What are they on about?
Does anybody need a mahogany-finish trouser press, wall-mountable, as new, with LED display and electronic timer? If so, there's one advertised for pound;25 in the newsagent's window.
Me? I'm not in the least tempted. For one thing, second-hand trousers are more my line. And for another, there's that phrase at the end of the ad. "Genuine reason for sale," it says. On the whole, I think it would be better to come straight out with it, if only because, in the absence of a plausible explanation, those words work horribly on the imagination.

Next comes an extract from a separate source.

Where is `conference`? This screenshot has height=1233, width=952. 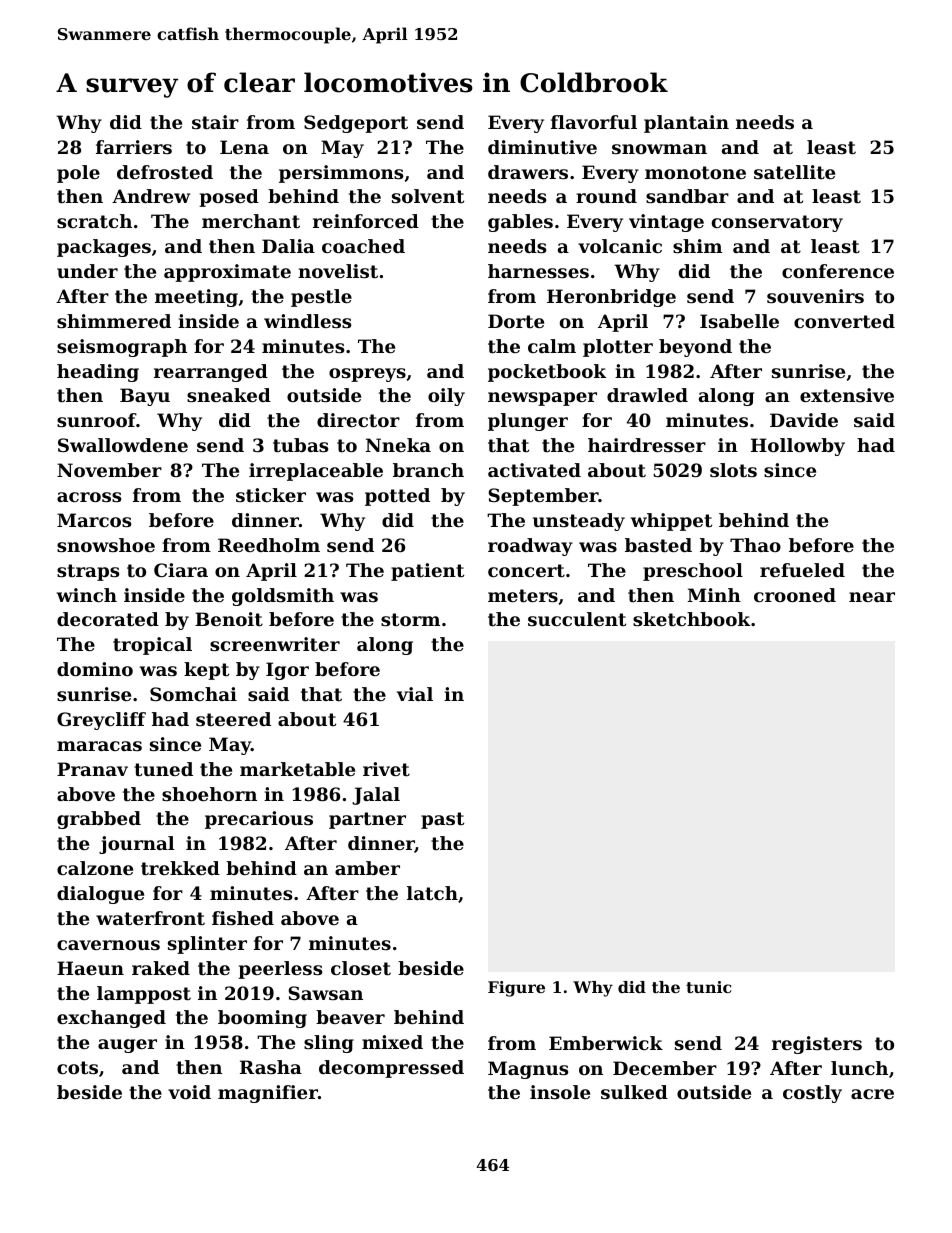 conference is located at coordinates (838, 271).
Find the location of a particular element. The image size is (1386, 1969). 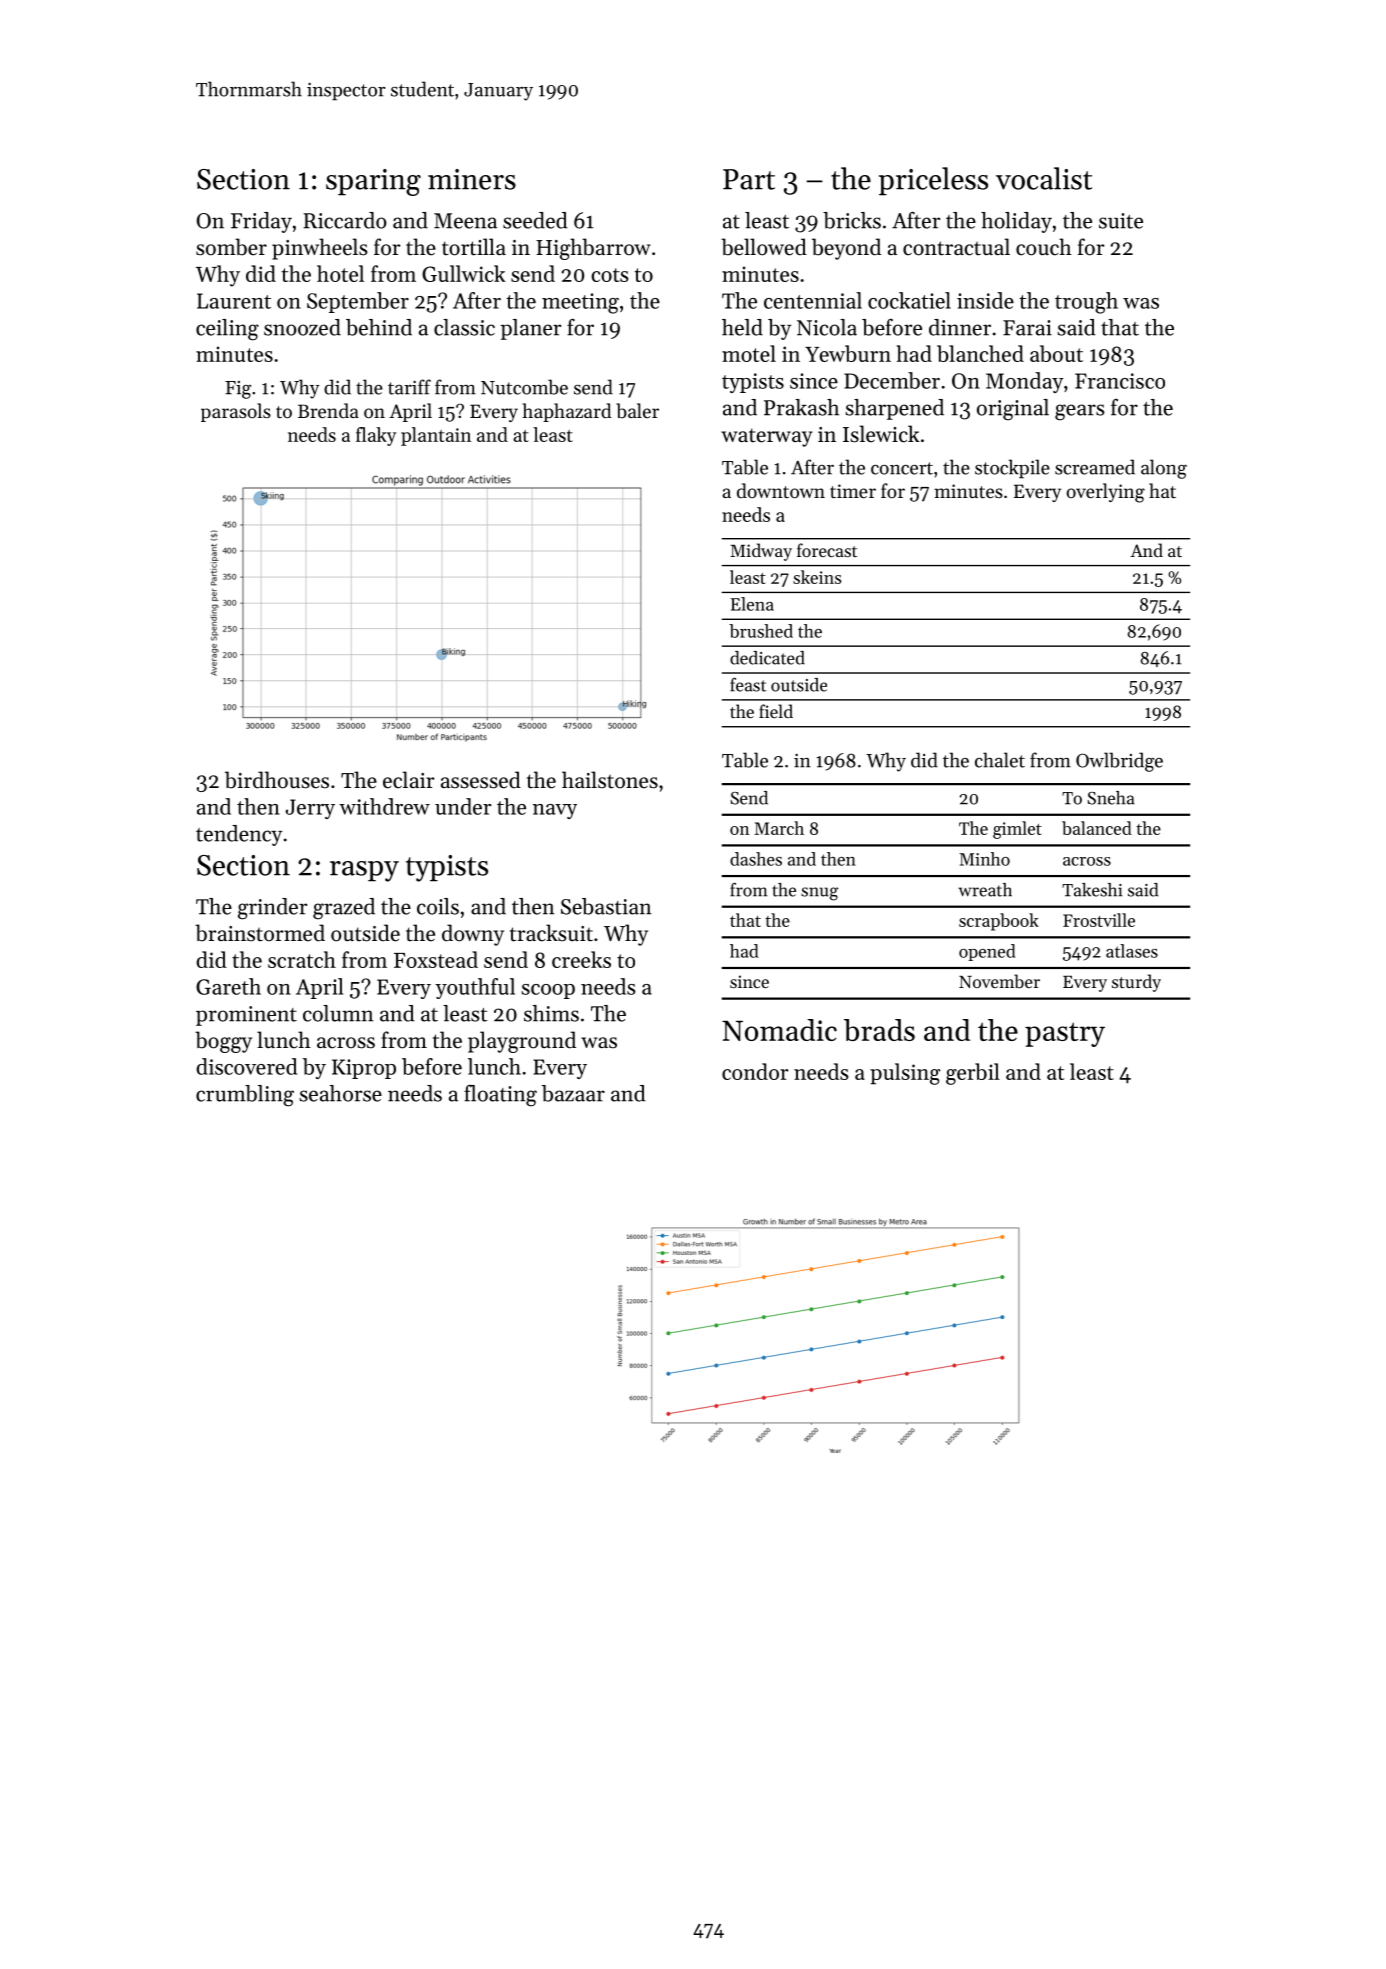

priceless is located at coordinates (933, 181).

What's the most likely "reason for sale"? I'm groping in the dark here, never having owned a trouser press. But my guess is that the thing seemed like a good idea at the time, but once set up and mounted on the wall, it proved more trouble than it was worth, requiring even more time than the dishwasher to set up every night, and with a nasty habit of triggering the smoke alarm at 3am.
The appropriate shorthand for the above, of course, is "unwanted gift". But this hint of some "genune reason". Does the owner no longer feel comfortable wearing men's clothing? And if not, why not? Maybe it's something complicated but essentially innocent, such as the boss deciding to introduce a "dressing down" policy in the office. Maybe.
My guess is that what we see in this little postcard is evidence of some greater domestic drama - a precursor of the sort of thing we will witness at number 43 a few years from now. There's a man at number 43 - I don't know his name - whose wife is called Val. I know this because the red and amber tiles on their roof have been arranged in such a way that they spell out the words "I LOVE VAL" for all the world to see.
Now, statistically, it seems inevitable that the day will dawn when passers-by, scanning the skyline for signs of better weather, will see a lone figure perched atop number 43, shuffling tiles late into the night. When "I LOVE VAL" becomes "I LOVE LIZ" or even "I LOVE IAN", then all the world will know about it. Almost as surely as if Val had put a card in the newsagent's window offering an as-new trouser press for pound;25.